Problem description:
Number of lines with "речи" in the listing: report it, and nothing else.

Input for this task:
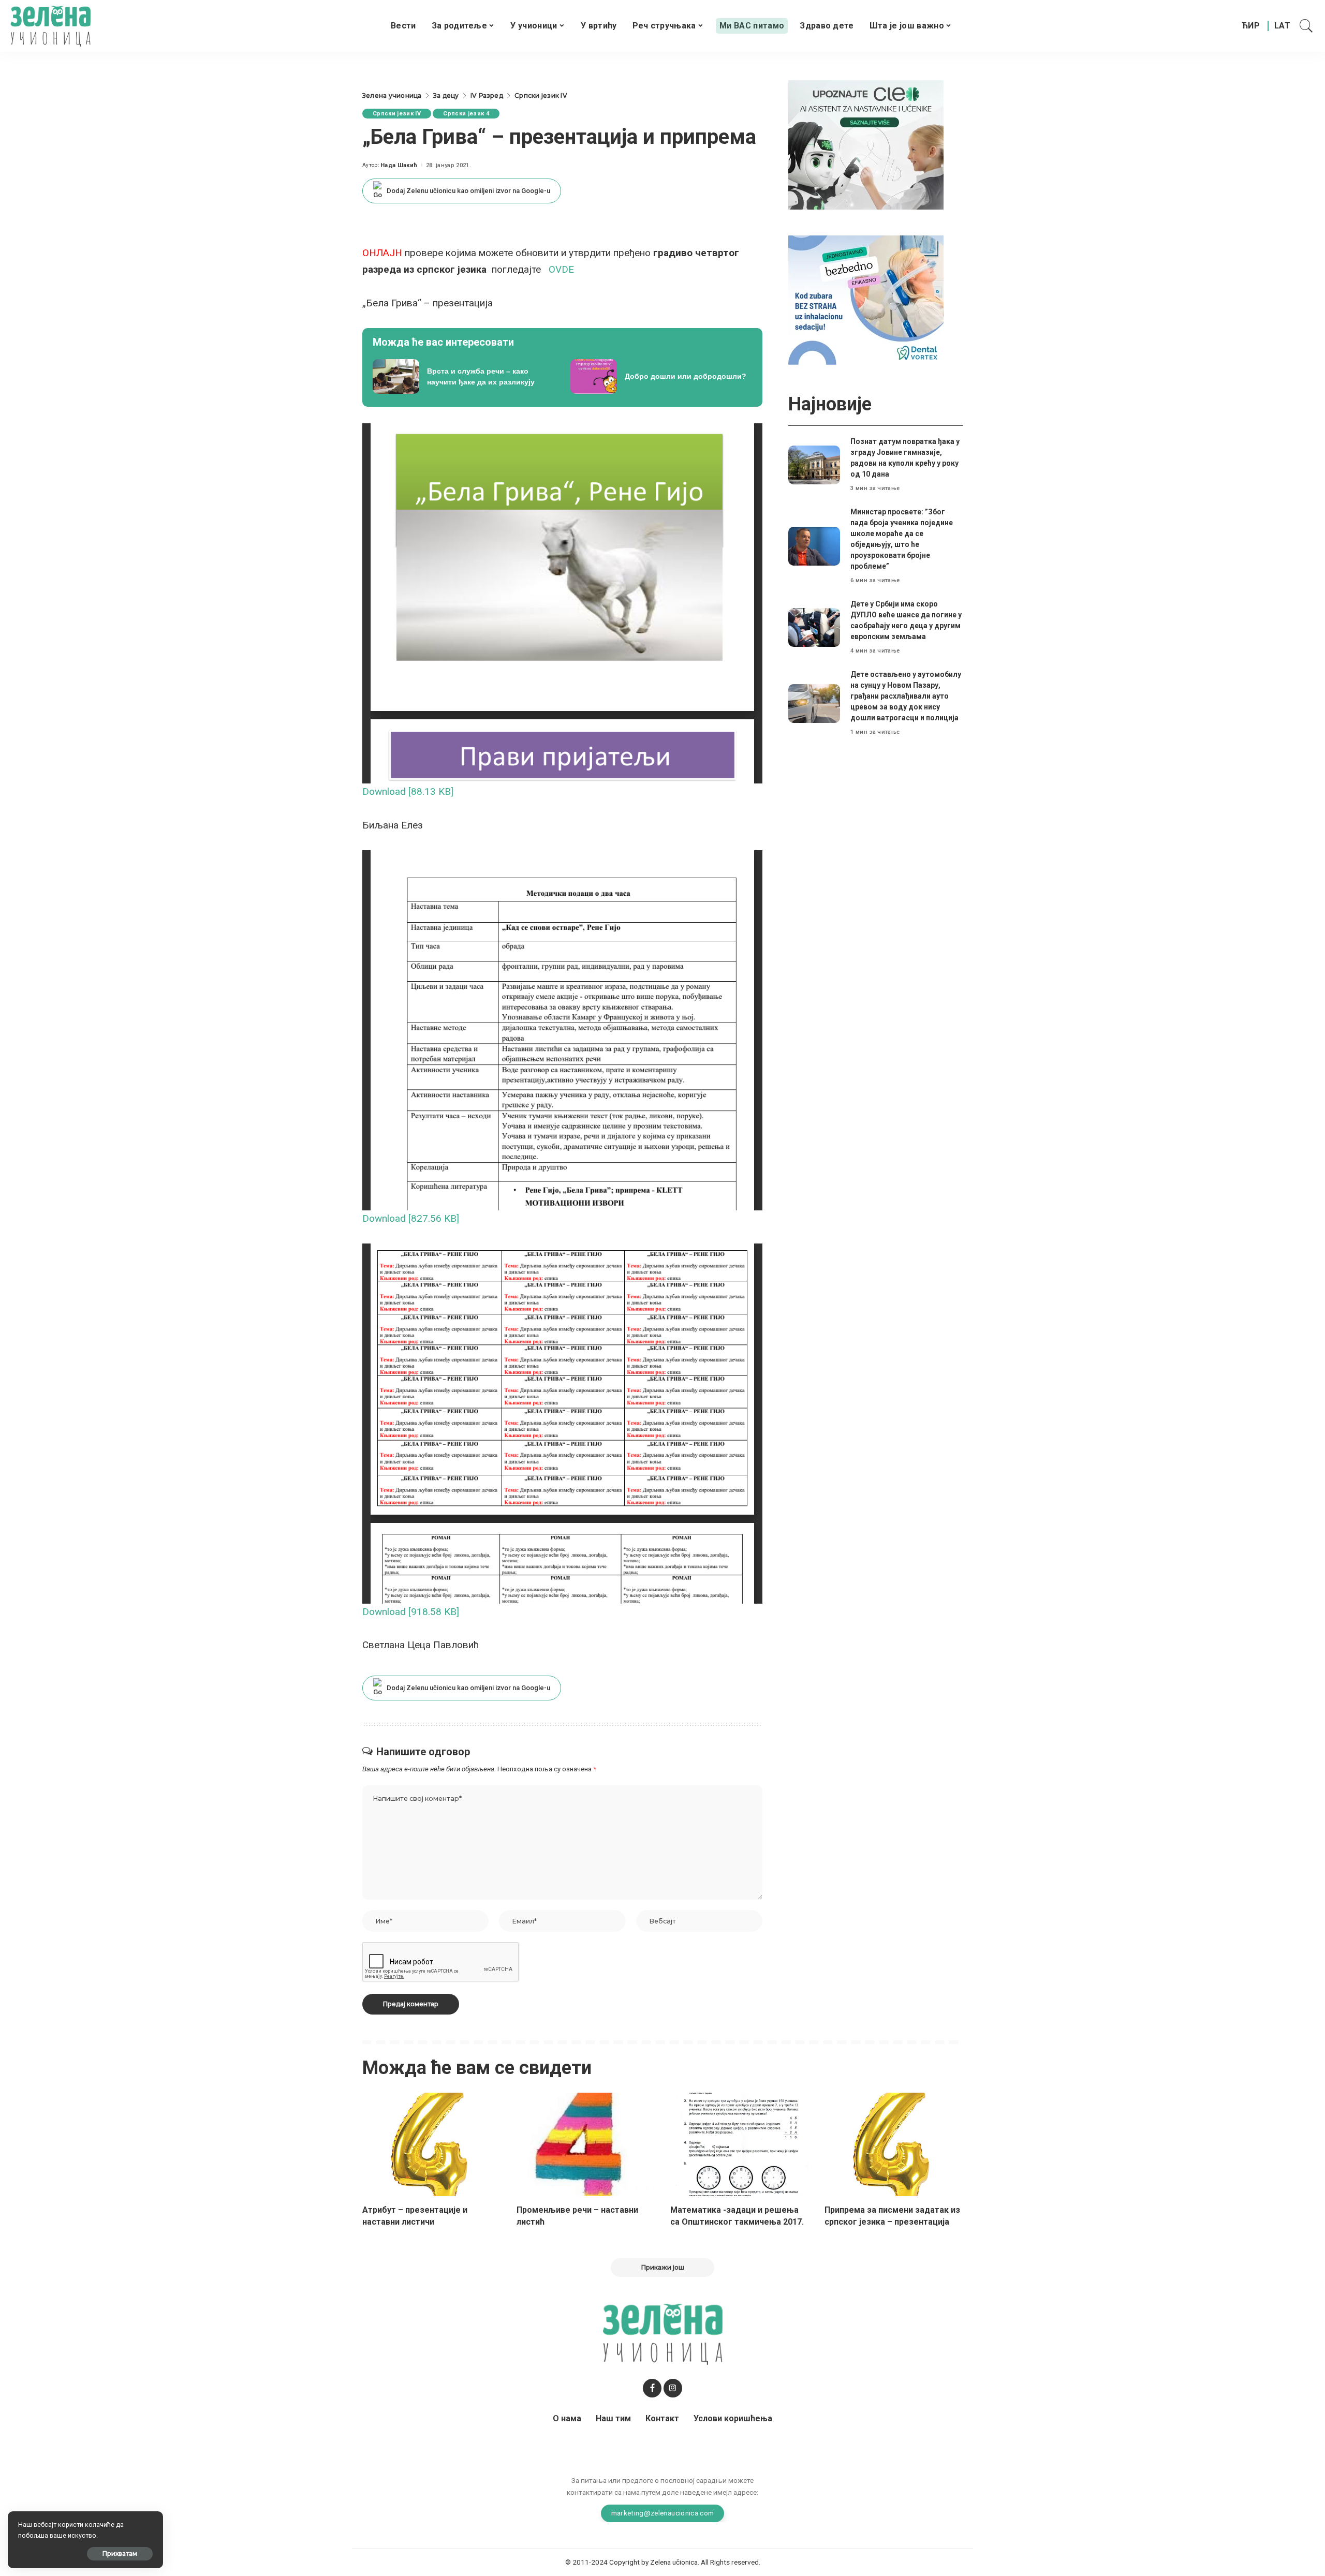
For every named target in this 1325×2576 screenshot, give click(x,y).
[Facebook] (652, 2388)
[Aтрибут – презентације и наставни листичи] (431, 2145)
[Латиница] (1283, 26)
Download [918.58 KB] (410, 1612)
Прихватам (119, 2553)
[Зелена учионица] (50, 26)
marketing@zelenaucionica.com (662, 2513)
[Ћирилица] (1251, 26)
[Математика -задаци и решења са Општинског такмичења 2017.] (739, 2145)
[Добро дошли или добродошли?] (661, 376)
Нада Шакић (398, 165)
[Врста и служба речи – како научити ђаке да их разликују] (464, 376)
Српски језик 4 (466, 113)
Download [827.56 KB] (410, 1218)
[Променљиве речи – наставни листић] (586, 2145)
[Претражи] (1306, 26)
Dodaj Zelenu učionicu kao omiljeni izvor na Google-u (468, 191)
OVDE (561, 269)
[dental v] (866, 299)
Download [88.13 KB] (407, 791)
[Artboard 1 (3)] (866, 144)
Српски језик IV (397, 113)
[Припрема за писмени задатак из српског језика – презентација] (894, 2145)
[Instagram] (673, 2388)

Task solution:
2